The cards are about 1-1/2 inch square and are available in storage capacities from 4 megs to 128 megs that I know of; the camera can be attached to a computer via parallel port or USB for settings or downloading, or you can buy this little gizmo that looks like your computer mouse that also attaches via parallel port or USB, and you slide the card into the front of it. Your computer thinks it's another drive, so you can access photos on the card, or download them to your hard drive or whatever. *Very* convenient.

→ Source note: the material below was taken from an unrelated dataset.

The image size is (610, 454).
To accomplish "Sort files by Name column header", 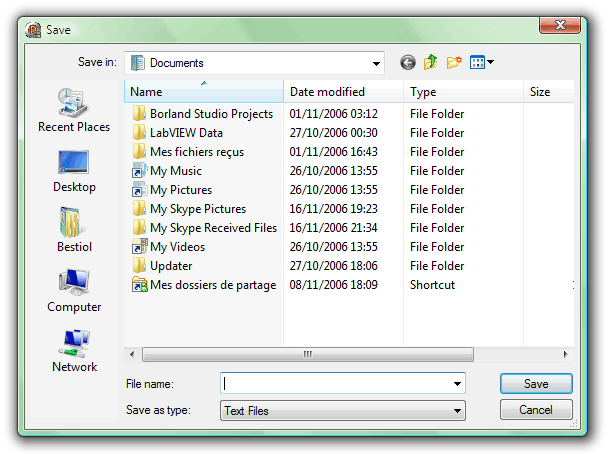I will tap(204, 92).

Adobe Photo Deluxe Business Edition software came with the camera, and while I also have Photoshop (which is designed for people with IQ's that start 50 points above mine), I haven't found anything yet that I can't do woth Photo Deluxe. I use it all the time and love it.

kingfish

triblet posted 01-08-2002 12:07 PM ET (US)     Profile for triblet  Send Email to triblet     
Photoshop is probably overkill for what most
people want to do. It's swatting flies with
nuclear weapons for them. It has lots of function
for doing the creative artsy-fartsy stuff:
Layers, masks, that sort of thing. All most
folks want to do is crop, adjust contrast,
brightness, and color balace, resize, and
sharpen. There are any number of programs
that will do these, and are a lot cheaper and
easier than Photoshop.

That said, I do use Photoshop, but mostly
because when I started on it, it was the only
game in town.

And I'm still mostly on 35mm film (125 rolls
a year, mostly shot diving from my whaler).
My scanner will capture a 21 megapixel image at
40 bits per pixel. There aren't any digicams
that will do that yet, at least not for less
than five or six digits. I do use a Casio
3megapixel camera for grab shots. With an IBM
1G microdrive, it holds about 750 pictures.


Chuck

SuburbanBoy posted 01-08-2002 02:13 PM ET (US)     Profile for SuburbanBoy  Send Email to SuburbanBoy     
You will also need a printer. I suggest one of the 6-color Epsons. They refer to them as "Photo" printers. They will work with both Pee Cee's and MucknTosh's. Use the Epson brand "Photo" paper and you will be happy.

I use a hybred Kodak/Nikon digital SLR. It will accept all of my Nikon glass. Plus, I like to have the camera shoot when I press the shutter release. None of the pointers will do this, even if pre-focused with a partial depression of the shutter release. But they have an advantage in cost and out of the camera picture appearance. Hence their popularity.